Aphrodite's expression could only be described as smug triumph. "Gladly," she said, and left in an instant.
Even though the source of her anger had gone and he rubbed her back in a soothing motion, it still took several minutes for Persephone's ragged breathing to finally calm. Once it had, she met his light blue eyes with her dark green ones and they glanced down at the chest in her arms in one synchronized motion. What had they just gotten themselves into? As curious as Pandora who unleashed the evils of the world upon mankind, Persephone set the chest down on the ground and Hades peered over her shoulder as she opened it. Her breath hitched in her throat and even he gaped at what he saw.
Laying inside the chest wrapped in swaddling and fast asleep was a tiny baby boy, and one that Hades could objectively say was one of the most beautiful things he had ever seen. Even so, part of him was shocked to see the boy Aphrodite had taken a fancy to was no more than an infant. He had been expecting a much older child, maybe even a young teen on the cusp of manhood since, unlike some of the other gods, children were not her typical fare. Still, he could definitely understand why Aphrodite had taken an interest in this one.
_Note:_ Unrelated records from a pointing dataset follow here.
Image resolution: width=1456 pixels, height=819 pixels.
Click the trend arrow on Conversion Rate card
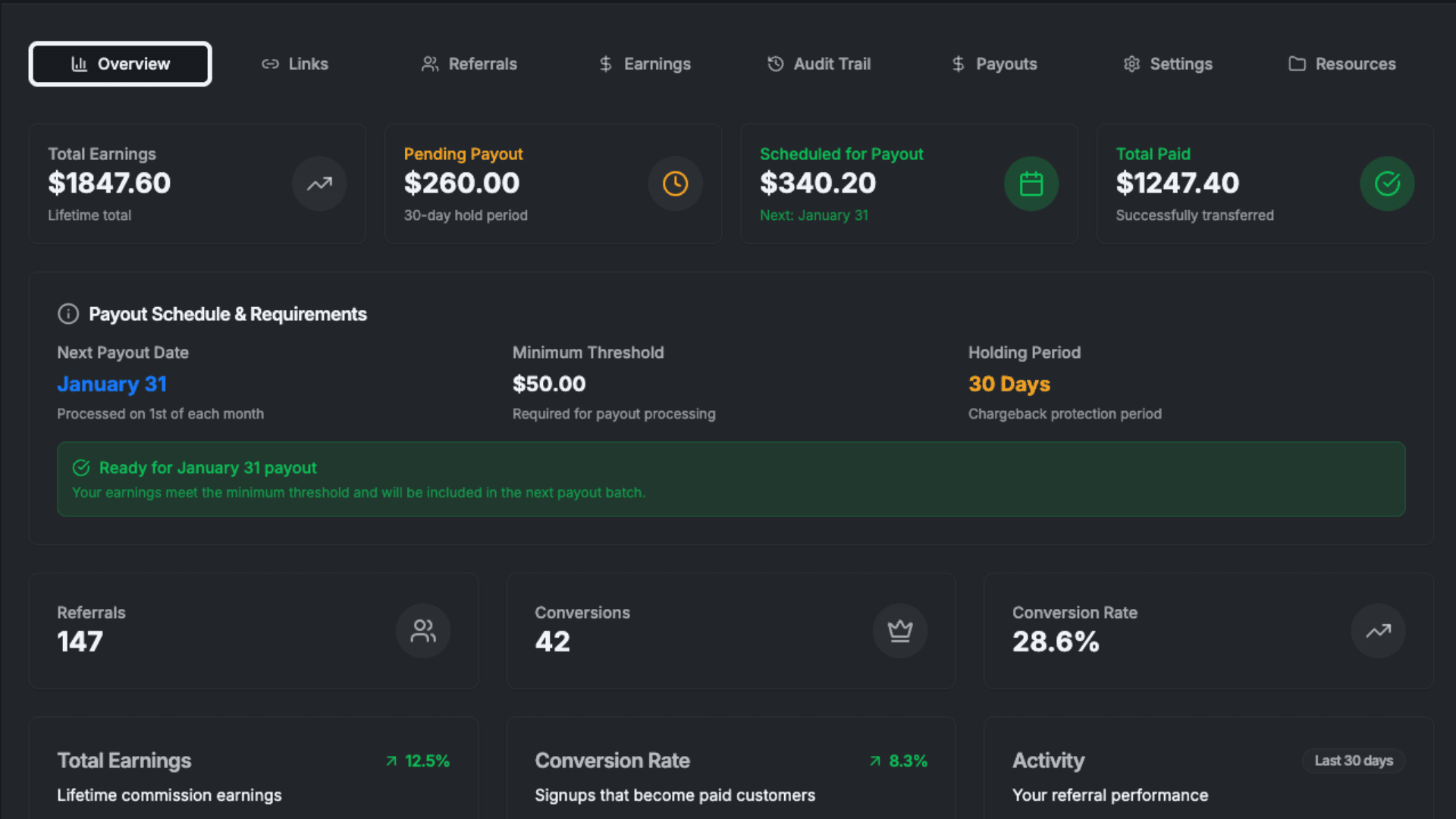click(1378, 630)
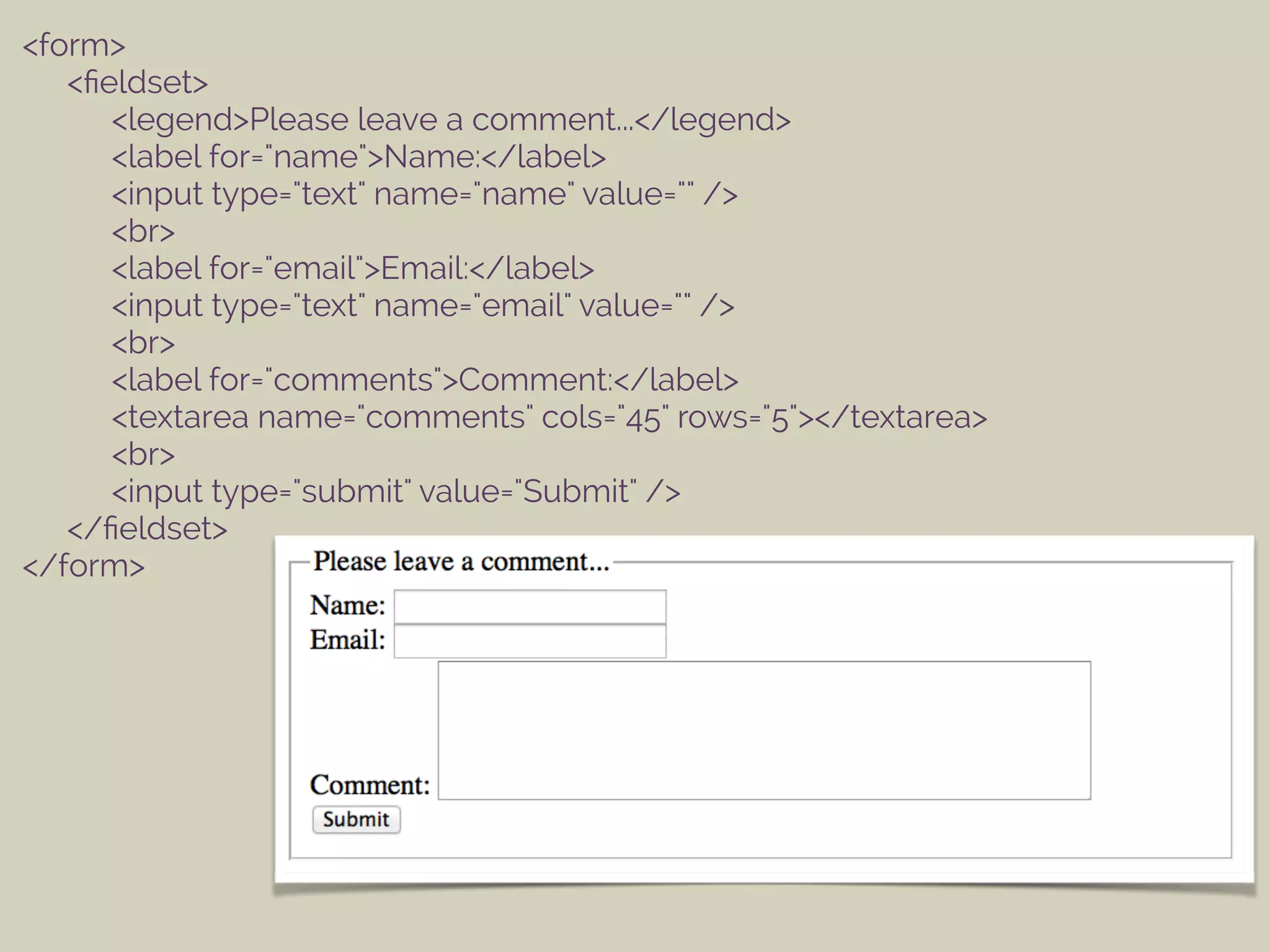Focus the Email text input field
Viewport: 1270px width, 952px height.
[530, 641]
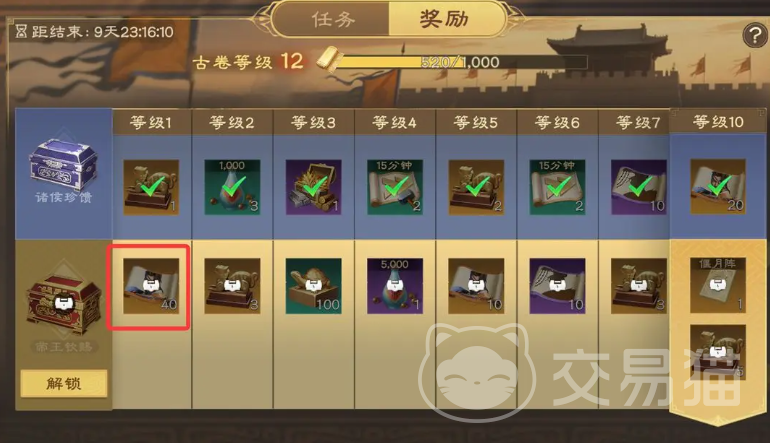Select the 奖励 tab

445,19
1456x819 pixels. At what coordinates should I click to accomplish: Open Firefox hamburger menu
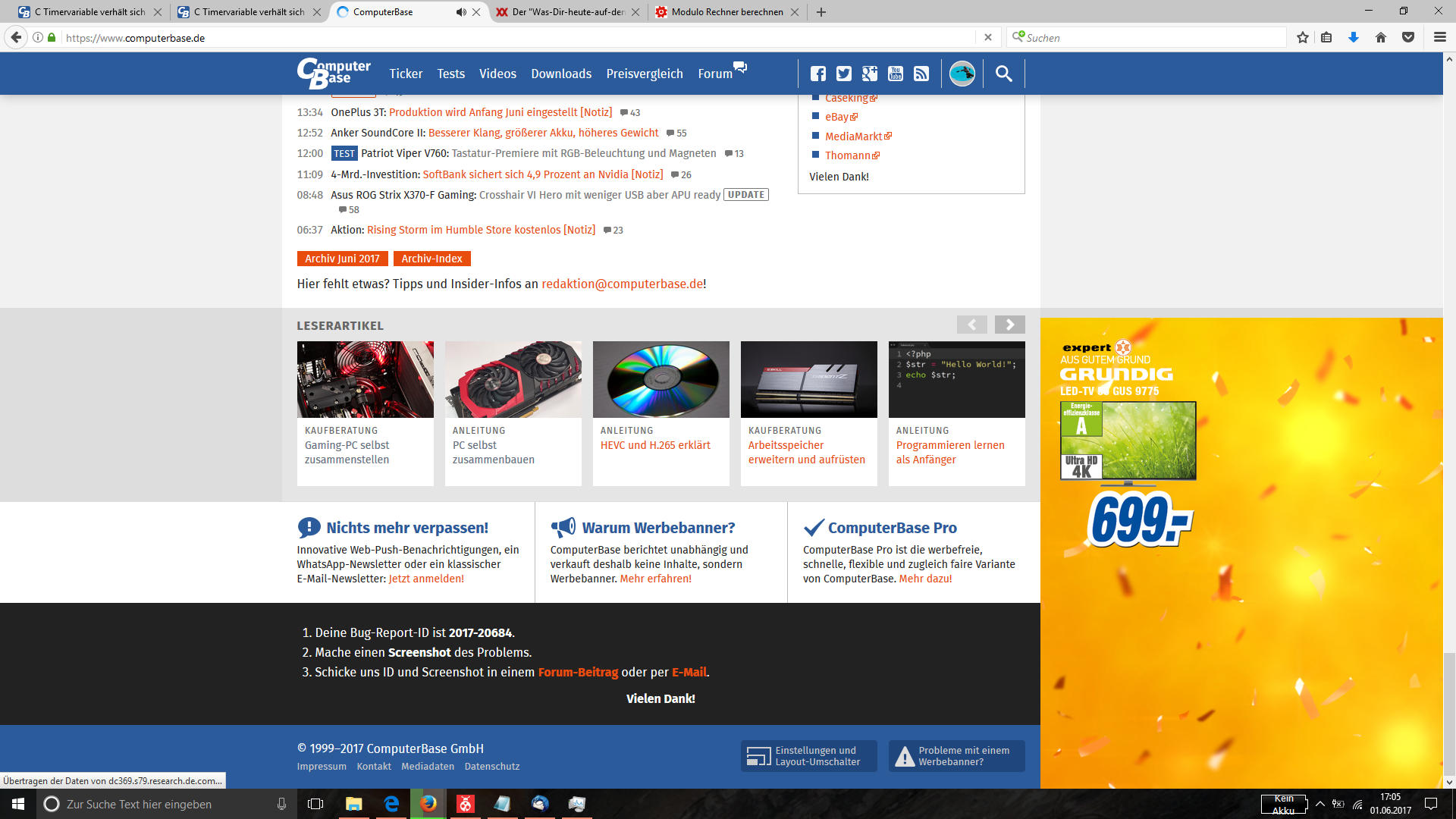coord(1440,37)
Persephone's arms dove into the chest so fast, he barely saw the motion, and when they withdrew, she was cradling the fetching child to her breast and caressing his thin, downy fair-colored hair. Her smile was tender and loving, but her eyes, he saw, carried a hungry, pained longing. It was an expression he had never seen on her face before, but one he knew well, for it had been his own long ago before Persephone had grown to love him and returned his affections.
With a pained jolt, he remembered that this was not the first child she'd held like this. He remembered, before he'd known her when she was still barely more than a child herself, that she'd been forced to bear Zeus's, the son Zagreus (1). Zeus had declared him his heir and snatched the child from her breast not an hour after his birth. Zagreus, the son who had been cruelly slain and consumed by the Titans at Hera's jealous request in exchange for Cronos's, their dreaded father's, return to power. Zagreus, the son whose death had led to Zeus razing the Earth in his vengeance and in the same breath, called upon heavy rainstorms to sweep the land and soothe the Earth's burns. Zagreus, the son of his beloved queen who, even now, was tortured with longing for the child who'd been stolen from her a couple short centuries ago.
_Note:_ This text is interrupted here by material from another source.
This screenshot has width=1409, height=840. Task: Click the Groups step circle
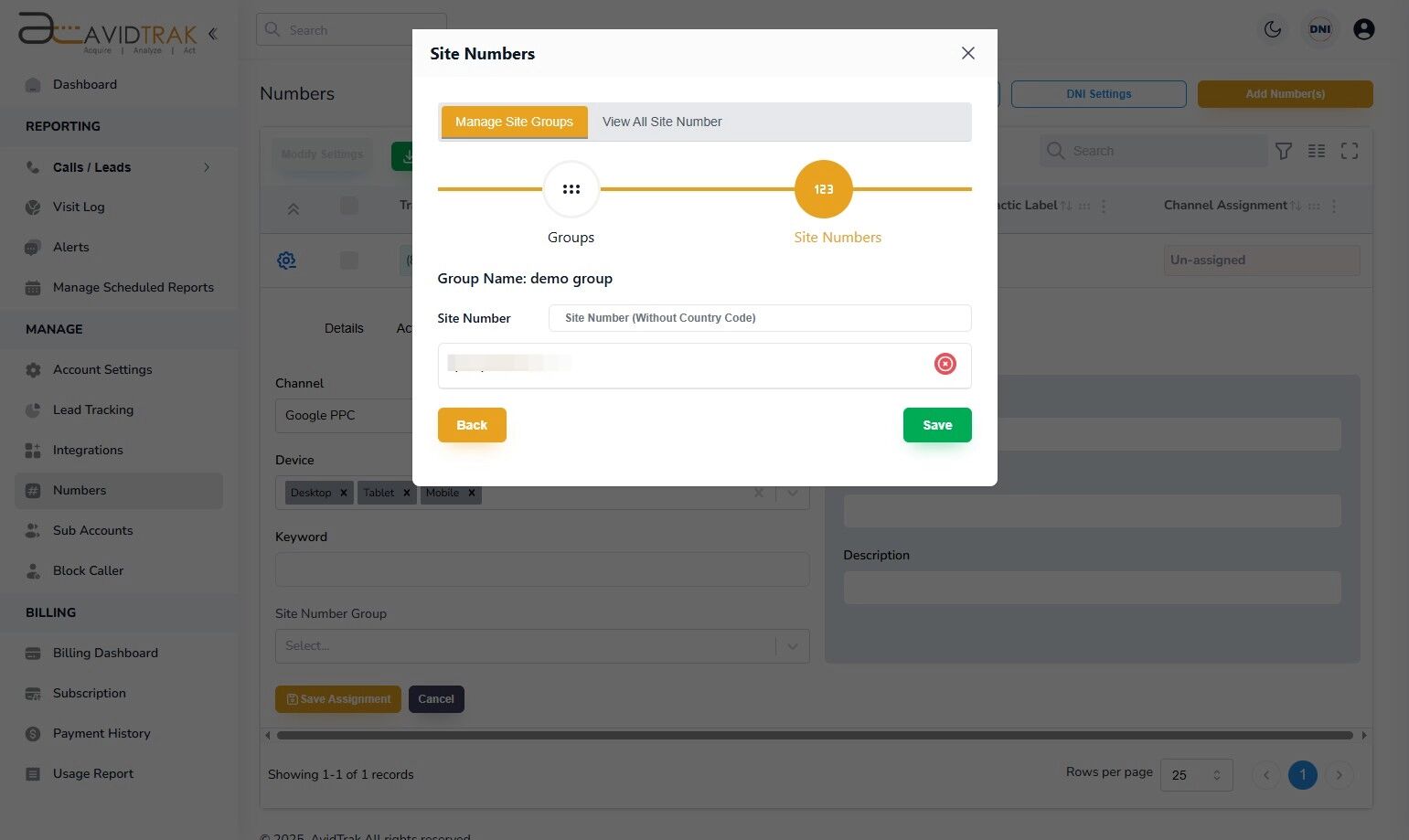click(x=571, y=189)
Hades lowered himself to his knees beside her and gently grasped her shoulders. Persephone's eyes shot upward and glared at him so fiercely he nearly released her. She had not directed such an expression at him since the early days of their marriage, but this time, he knew her glare was not truly meant for him. Not really.
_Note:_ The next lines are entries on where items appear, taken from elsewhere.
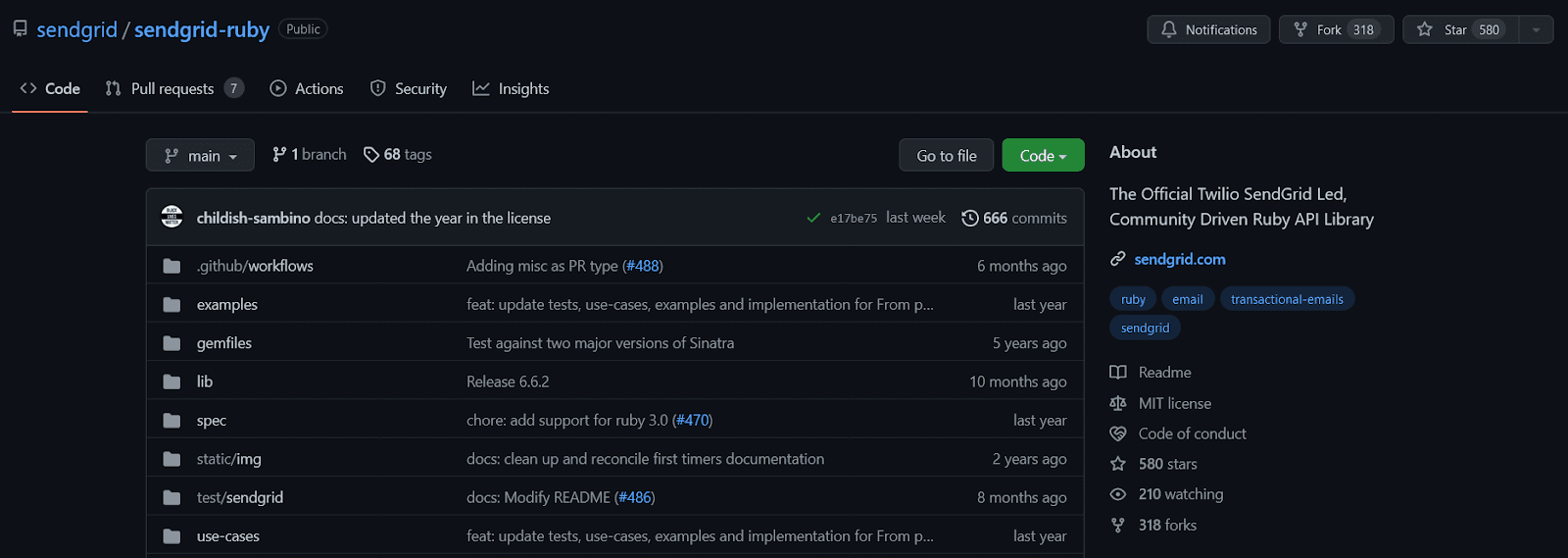This screenshot has width=1568, height=558.
Task: Open the sendgrid.com website link
Action: [1179, 259]
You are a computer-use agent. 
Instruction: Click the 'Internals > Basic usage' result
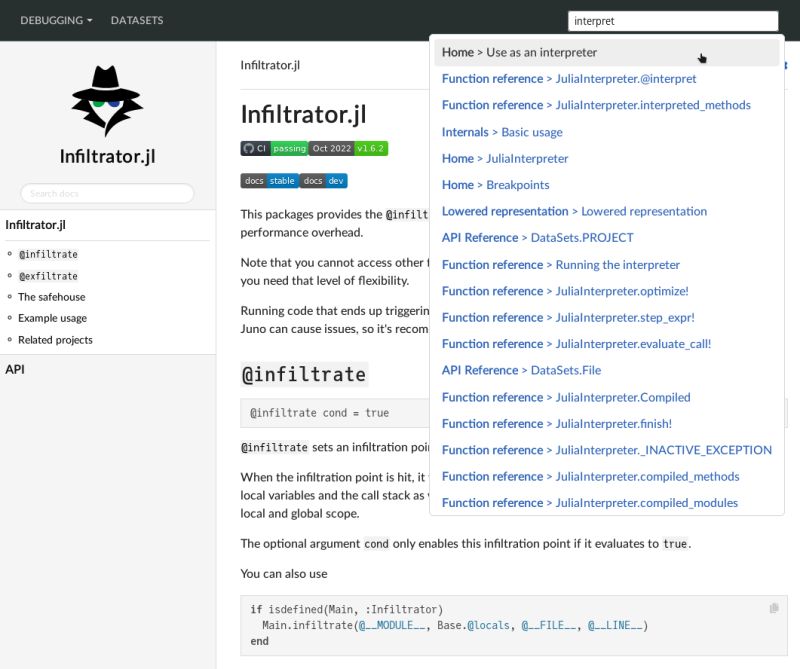502,131
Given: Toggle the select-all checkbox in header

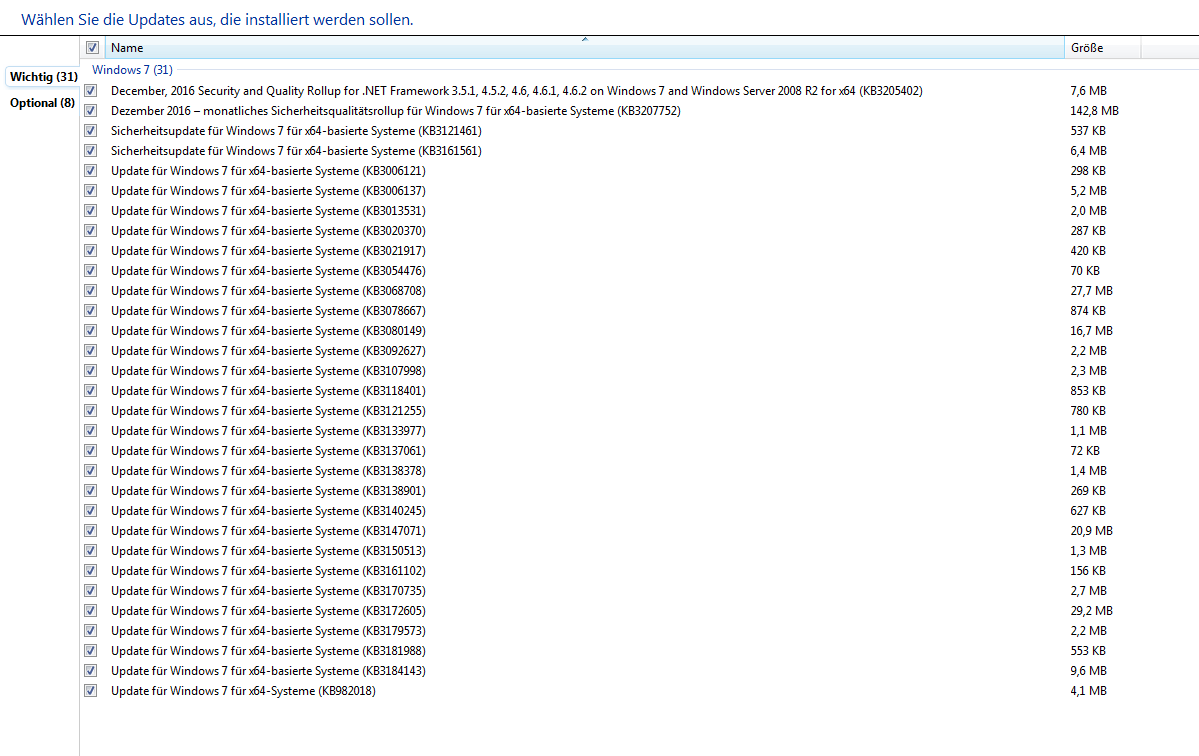Looking at the screenshot, I should click(x=92, y=48).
"I will not take your child from you, Persephone," he promised, knowing her as he did that she had already decided herself to be the boy's mother, and kissed her softly.
Her worst fear assuaged, he felt the tension leave her form immediately and she leaned lovingly into him, the baby sandwiched between them.
"Will you help me raise him?" she asked him between kisses.
"I think I must regardless since you still must return to your mother every year," Hades reminded her.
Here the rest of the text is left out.